(TASK DETAILS): Beginning with the line where "This screenshot has height=699, width=1148." appears, retype every remaining line of the data below, both the first and last included.

*** SUPPLIED RECORDS Section Begins ***

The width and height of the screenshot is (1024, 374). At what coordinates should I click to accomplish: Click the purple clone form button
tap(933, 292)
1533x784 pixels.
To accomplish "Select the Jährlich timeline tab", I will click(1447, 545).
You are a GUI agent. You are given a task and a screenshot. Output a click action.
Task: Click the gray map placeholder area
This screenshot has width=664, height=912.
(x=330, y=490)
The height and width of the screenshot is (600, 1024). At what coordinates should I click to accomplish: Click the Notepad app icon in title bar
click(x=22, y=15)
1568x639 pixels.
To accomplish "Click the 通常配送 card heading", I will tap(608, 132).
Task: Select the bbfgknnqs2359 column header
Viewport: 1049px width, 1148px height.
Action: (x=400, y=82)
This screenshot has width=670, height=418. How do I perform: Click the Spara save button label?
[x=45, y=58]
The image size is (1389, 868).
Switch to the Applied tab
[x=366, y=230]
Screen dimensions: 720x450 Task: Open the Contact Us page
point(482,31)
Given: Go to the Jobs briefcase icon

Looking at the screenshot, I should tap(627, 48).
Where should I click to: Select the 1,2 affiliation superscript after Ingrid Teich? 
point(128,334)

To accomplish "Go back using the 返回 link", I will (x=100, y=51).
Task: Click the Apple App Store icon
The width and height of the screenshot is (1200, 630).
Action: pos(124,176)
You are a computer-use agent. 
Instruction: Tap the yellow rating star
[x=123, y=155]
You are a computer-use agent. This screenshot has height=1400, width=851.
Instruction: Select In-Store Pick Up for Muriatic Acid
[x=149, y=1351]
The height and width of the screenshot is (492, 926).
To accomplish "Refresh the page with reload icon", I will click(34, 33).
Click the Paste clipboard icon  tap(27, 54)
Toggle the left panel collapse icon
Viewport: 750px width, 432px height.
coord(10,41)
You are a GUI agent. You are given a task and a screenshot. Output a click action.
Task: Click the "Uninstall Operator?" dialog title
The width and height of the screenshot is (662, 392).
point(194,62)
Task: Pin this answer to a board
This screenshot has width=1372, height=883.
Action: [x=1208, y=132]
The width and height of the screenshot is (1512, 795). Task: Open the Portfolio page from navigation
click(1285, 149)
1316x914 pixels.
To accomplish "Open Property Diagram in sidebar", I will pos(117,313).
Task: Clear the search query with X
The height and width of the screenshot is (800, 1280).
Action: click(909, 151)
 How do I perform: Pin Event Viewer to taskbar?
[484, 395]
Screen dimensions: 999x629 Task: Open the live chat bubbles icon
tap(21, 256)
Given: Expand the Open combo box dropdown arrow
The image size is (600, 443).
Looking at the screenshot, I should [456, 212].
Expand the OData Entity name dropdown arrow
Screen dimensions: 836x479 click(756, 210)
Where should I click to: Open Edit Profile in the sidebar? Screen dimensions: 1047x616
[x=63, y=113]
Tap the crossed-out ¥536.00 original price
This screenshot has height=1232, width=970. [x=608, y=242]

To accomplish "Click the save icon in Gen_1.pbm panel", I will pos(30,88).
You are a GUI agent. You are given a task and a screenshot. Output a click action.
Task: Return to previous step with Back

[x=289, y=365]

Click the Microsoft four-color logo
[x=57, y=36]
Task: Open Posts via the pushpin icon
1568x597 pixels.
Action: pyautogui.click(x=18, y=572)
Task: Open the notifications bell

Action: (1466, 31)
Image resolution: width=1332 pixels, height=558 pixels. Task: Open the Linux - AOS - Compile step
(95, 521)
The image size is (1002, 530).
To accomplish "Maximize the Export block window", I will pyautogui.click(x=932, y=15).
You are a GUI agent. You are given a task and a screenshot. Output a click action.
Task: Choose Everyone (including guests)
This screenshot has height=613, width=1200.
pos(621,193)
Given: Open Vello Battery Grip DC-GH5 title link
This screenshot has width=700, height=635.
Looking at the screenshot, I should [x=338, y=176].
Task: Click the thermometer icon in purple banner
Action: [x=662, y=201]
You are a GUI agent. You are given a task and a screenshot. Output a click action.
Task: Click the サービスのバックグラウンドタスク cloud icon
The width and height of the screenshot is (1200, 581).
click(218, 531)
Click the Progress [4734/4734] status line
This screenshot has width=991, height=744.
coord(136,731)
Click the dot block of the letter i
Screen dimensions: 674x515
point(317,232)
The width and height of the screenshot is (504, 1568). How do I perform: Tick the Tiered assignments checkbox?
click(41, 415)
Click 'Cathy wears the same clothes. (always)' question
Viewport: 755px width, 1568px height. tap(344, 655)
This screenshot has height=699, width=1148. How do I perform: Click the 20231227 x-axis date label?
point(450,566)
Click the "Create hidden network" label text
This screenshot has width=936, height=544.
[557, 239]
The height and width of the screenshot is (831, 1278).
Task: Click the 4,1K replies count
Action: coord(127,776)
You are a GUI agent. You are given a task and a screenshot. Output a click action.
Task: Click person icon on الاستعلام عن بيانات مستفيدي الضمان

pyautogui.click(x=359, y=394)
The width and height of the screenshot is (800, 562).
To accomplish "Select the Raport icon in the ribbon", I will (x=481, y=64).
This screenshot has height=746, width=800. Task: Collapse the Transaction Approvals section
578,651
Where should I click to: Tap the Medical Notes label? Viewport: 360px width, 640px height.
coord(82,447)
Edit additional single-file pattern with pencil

*** SUPPLIED RECORDS Section Ends ***

(YOUR RESPONSE):
This screenshot has height=699, width=1148. How do I perform: Click the 20231227 x-axis date label?
point(450,566)
Click the "Create hidden network" label text
This screenshot has width=936, height=544.
[557, 239]
The height and width of the screenshot is (831, 1278).
Task: Click the 4,1K replies count
Action: coord(127,776)
You are a GUI agent. You are given a task and a screenshot. Output a click action.
Task: Click person icon on الاستعلام عن بيانات مستفيدي الضمان

pyautogui.click(x=359, y=394)
The width and height of the screenshot is (800, 562).
To accomplish "Select the Raport icon in the ribbon", I will (x=481, y=64).
This screenshot has height=746, width=800. Task: Collapse the Transaction Approvals section
578,651
Where should I click to: Tap the Medical Notes label? Viewport: 360px width, 640px height.
coord(82,447)
Edit additional single-file pattern with pencil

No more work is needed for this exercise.